Poor Cinderella, still ironing her husband shirt

Machines à voir : un rendez-vous mensuel où les artistes ont recours à la poétique et aux ressources techniques de l’image au format vidéo, version française des Máquinas de visión de la revue Campo de Relámpagos.

Miñuca Villaverde, Poor Cinderella, still ironing her husband shirt, 1978

 

Le féminin en boucle

Héritier des aspects les plus transgressifs de l’image expérimentale des années soixante, le cinéma de Miñuca Villaverde, qui est la fois regard et limit, marque un avant et un après dans l’univers visuel cubain.

Parce que ses films sont empreints d’érotisme, de sensualité, d’ironie, parce que s’y mêlent, le politique, l’intime et l’underground.
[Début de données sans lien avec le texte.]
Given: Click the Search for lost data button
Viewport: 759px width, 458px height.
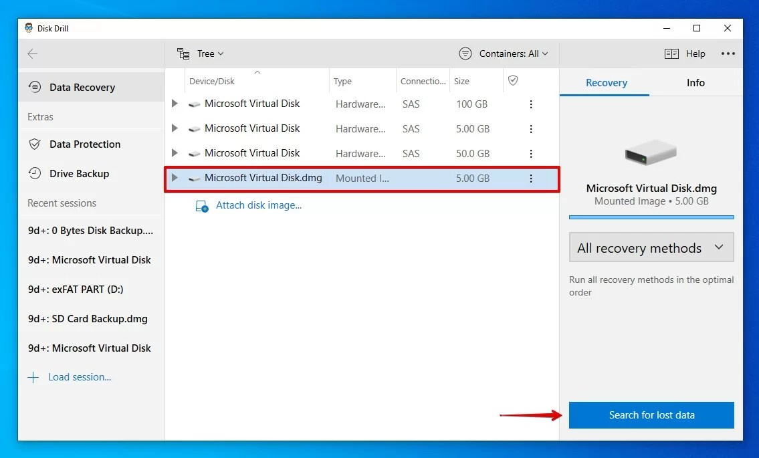Looking at the screenshot, I should click(651, 415).
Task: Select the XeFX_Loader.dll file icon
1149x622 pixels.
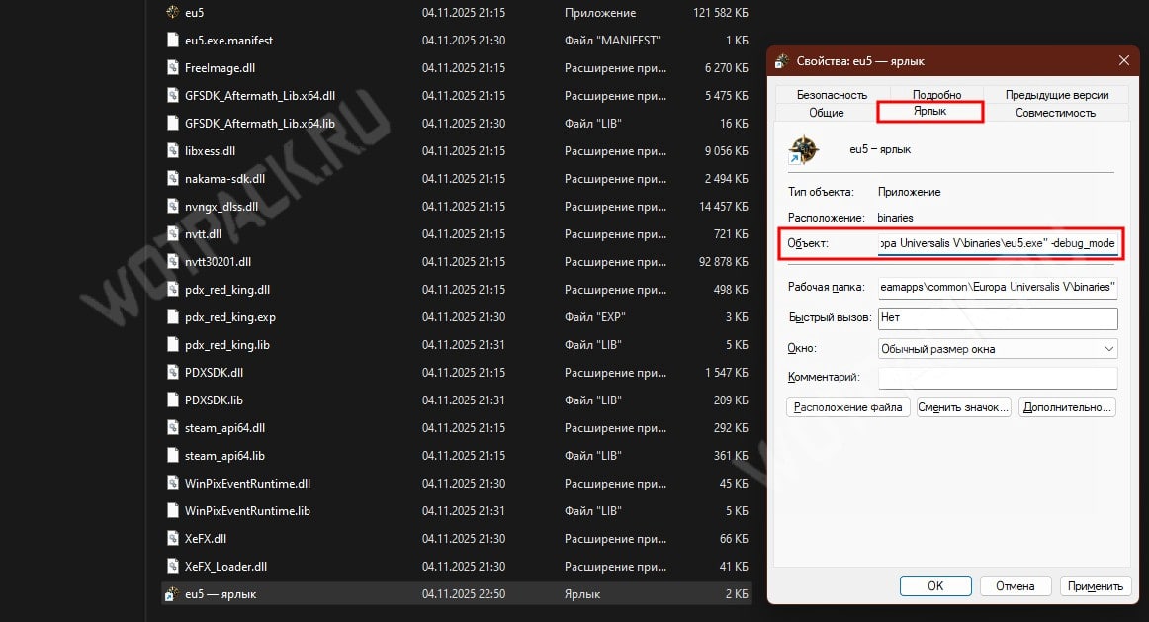Action: click(x=172, y=567)
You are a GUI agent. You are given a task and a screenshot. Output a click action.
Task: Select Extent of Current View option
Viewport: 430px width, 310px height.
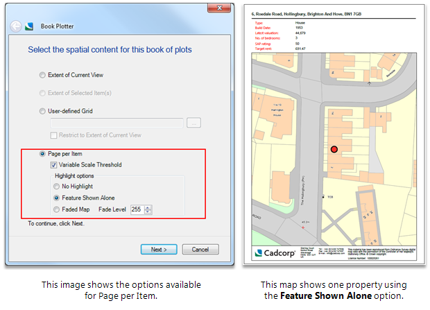44,75
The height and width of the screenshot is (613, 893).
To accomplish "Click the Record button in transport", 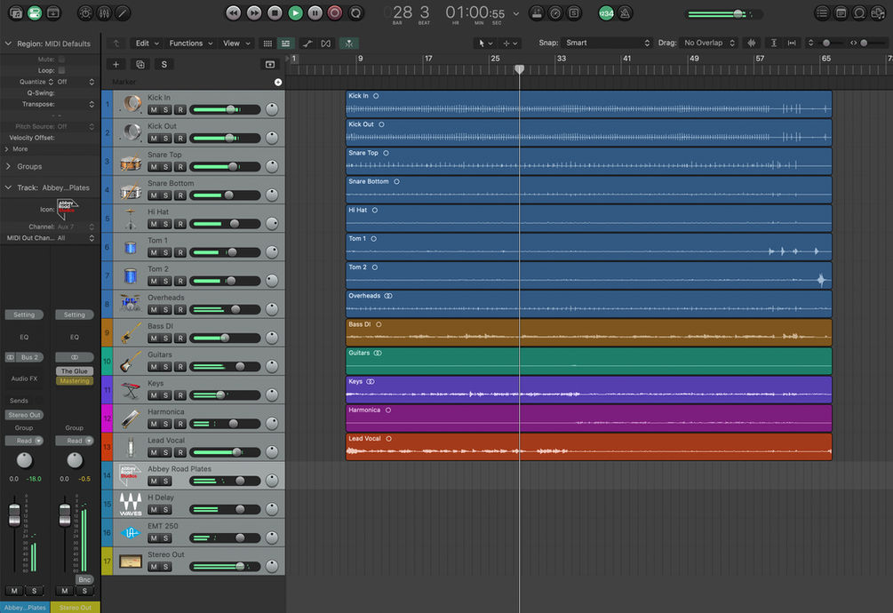I will (x=335, y=12).
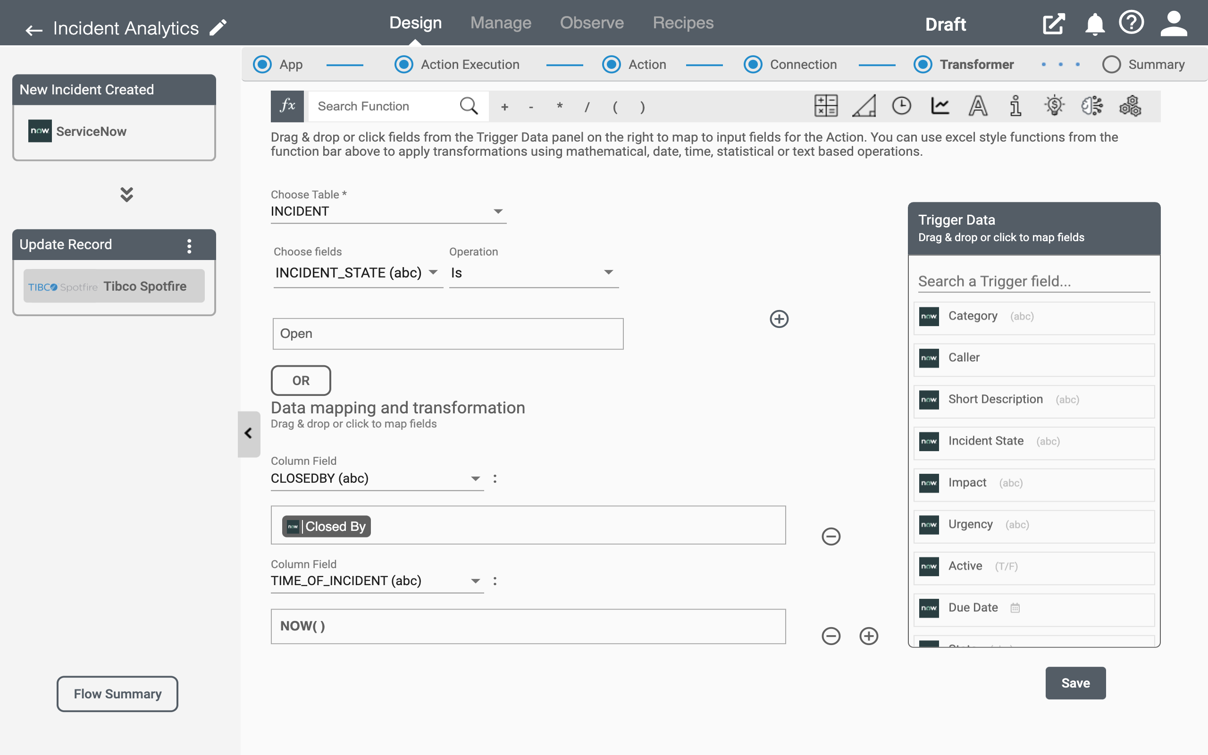Click the plus add condition button
The height and width of the screenshot is (755, 1208).
pyautogui.click(x=779, y=319)
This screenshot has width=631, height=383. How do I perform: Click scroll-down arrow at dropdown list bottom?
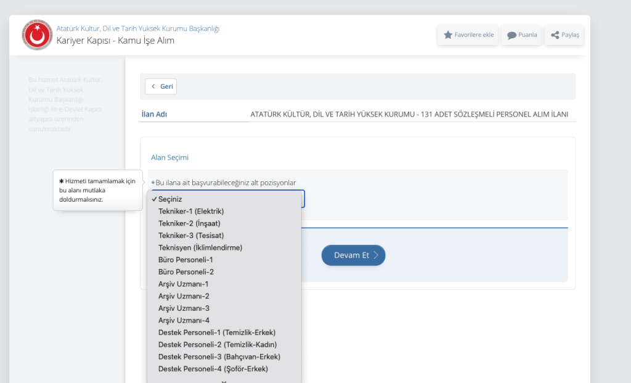[x=224, y=381]
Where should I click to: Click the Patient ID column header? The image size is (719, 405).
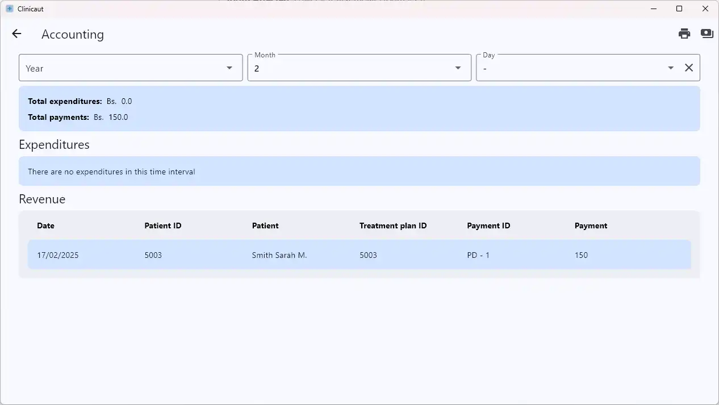coord(163,226)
Mais aussi parce qu’ils dialoguent avec leur temps, avec l’œuvre de cinéastes tels que Bruce Baillie, Jonas Mekas, Ron Rice ; parce qu’ils s’accordent au tempo d’artistes telles que Gina Pane, Carolee Schneemann ou Kiki Smith, des créatrices dont les actions, les photographies ou les expositions ont reçu de plein fouet les préjugés de leur époque, époque qu’elles ont affrontée en revendiquant ce qui jusque-là était demeuré enfoui, sous un regard pseudo-patriarcal et aveugle : le féminin. 

Le regard de Miñuca Villaverde avait quant à lui été entraîné, des années auparavant, à Cuba, grâce à des films comme El Parque (1963), dont elle avait signé le récit documentaire, ou bien encore Elena (1964) ou El Mar (1963-64), réalisés avec son mari, l’écrivain Fernando Villaverde, et jamais diffusés par l’ICAIC (Institut cubain des arts et de l’industrie cinématographique), dans quelque circuit que ce soit.

Poor Cindarella, still ironing her husband shirt (1978) est une boucle, un loop infini. Une ritournelle qui, davantage que sur l’acte sexuel en soi – le visage, la possession, le désir, les corps, les flux –, repose sur le principe de la cassure, sur les coupes et la manipulation du négatif que la réalisatrice inflige à une séquence par ailleurs presque banale.

Miñuca l’explique :

“Je me sens comme une graffeuse, je débarque, je peins, et celui qui vient derrière n’a qu’à peindre à son tour par-dessus. Le plaisir n’est pas de consommer, mais d’être consommé, pour soi-même, pour avoir dit de quoi l’on était fait.” (1)

Un plaisir que l’on retrouve non seulement dans ses films les plus intimes – Blanca putica. A girl in love (1973), To my father (1974), Love will never come (1977) – mais aussi dans l’un des documentaires les plus pointus réalisés sur le monde politique cubain : Tent city (La ville des tentes, 1980), qui raconte, qui montre, qui chante la vie des marielitos – ces exilés cubains ayant quitté l’île par le port Mariel en 1980 – à leur arrivée à Miami. Ce film atteint par moments le niveau du meilleur Pasolini, celui de l’essai ethno-métaphysique Carnet de notes pour une Orestie africaine (1970) ou de Médée (1969), l’un des films monstres de l’histoire du cinéma.

Lors de conversations, Miñuca Villaverde a reconnu que Cinderella avait été réalisé en recyclant et en rayant des passages de A girl in love. Les années passant, elle a continué à faire des dessins et des collages, qui sont en fait la prolongation de ce qu’elle avait débuté au cinéma plusieurs dizaines d’années avant.

Le cinéma, pour être bon, ne doit pas seulement défier le tout (le canon) et viser l’absolu ; il doit se répéter encore et encore et encore, comme le personnage de ce film, ou comme l’un de ces ventilateurs soviétiques qui, à Cuba, des siècles après leur arrivée, continuent à tourner sur eux-mêmes.

Carlos A. Aguilera*
traduit de l’espagnol par René Solis

Machines à voir

(1) Carlos A. Aguilera : “Miñuca Villaverde : Tent city”, in Archivo y terror. Operaciones entre literatura, política, teatro y terror, Virginia, Casa vacía, 2019, p. 287. 

* La version originale de ce texte a été publiée le 2 novembre 2019 dans la section Máquinas de visión de la revue en ligne Campo de Relámpagos.